Zur Vorbereitung der Augenoperation erhält der Patient örtliche Betäubungstropfen und im Bedarfsfall auch Beruhigungsmedikamente. Beim Eingriff selbst kommt ein Lidhalter zum Einsatz. Er dient dazu, das Auge während der Augenoperation offen zu halten. Dann wird die Hornhaut flach eingeschnitten und anschließend die obere Schicht abgeklappt. Das ist unter dem Begriff „Flap“ bekannt. Für diesen Schnitt kommen sehr feine Operationsmesser oder Operationshobel zum Einsatz. Die augnschonendste Methode ist der Schnitt mit einem Femtosekunden-Laser. Dies wird Femto-LASIK genannt.
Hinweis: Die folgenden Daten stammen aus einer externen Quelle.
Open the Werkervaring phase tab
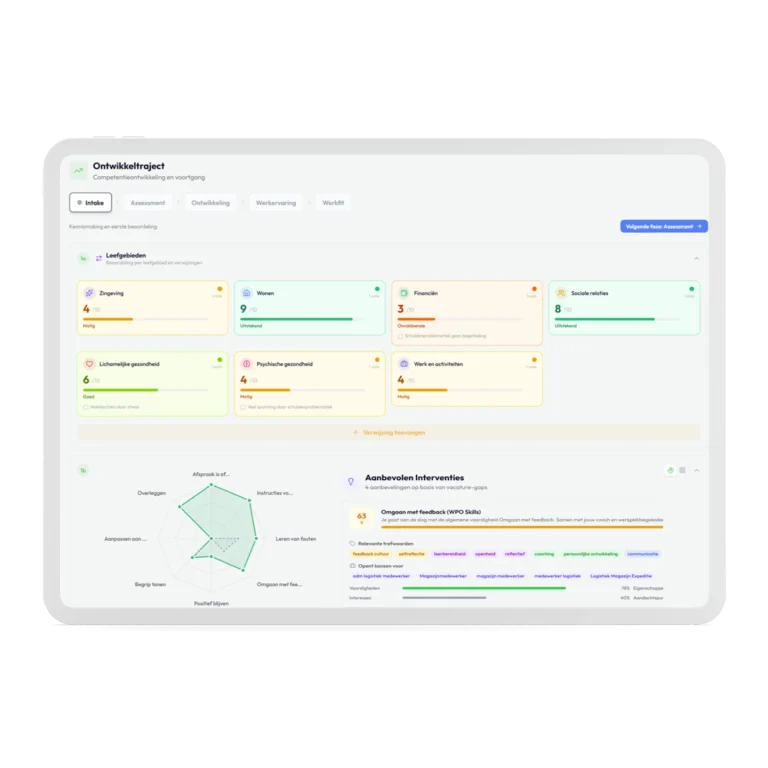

Wenn dieser „Deckel“ abgeklappt wurde, wird die Augenoperation mit einem Excimer-Laser durchgeführt. Bei diesem Operationsschritt wird entsprechend der Voruntersuchungen eine bestimmte Schichtdicke der Hornhaut abgetragen.

Insgesamt nimmt das Lasern ca. eine Minute Zeit in Anspruch. Die OP selbst geschieht computergesteuert. Das hat den Vorteil gegenüber früheren manuellen OP-Verfahren, dass die Operation absolut exakt durchgeführt werden kann.

Anschließend wird der „Deckel“ wieder zurückgeklappt. Er ist selbsthaftend. Dieses Verfahren wird bei der Lasik- und bei der Lasek-Methode eingesetzt. Der Eingriff ist schmerzfrei. Nach erfolgter Operation wird das Auge durch einen Augenverband geschützt.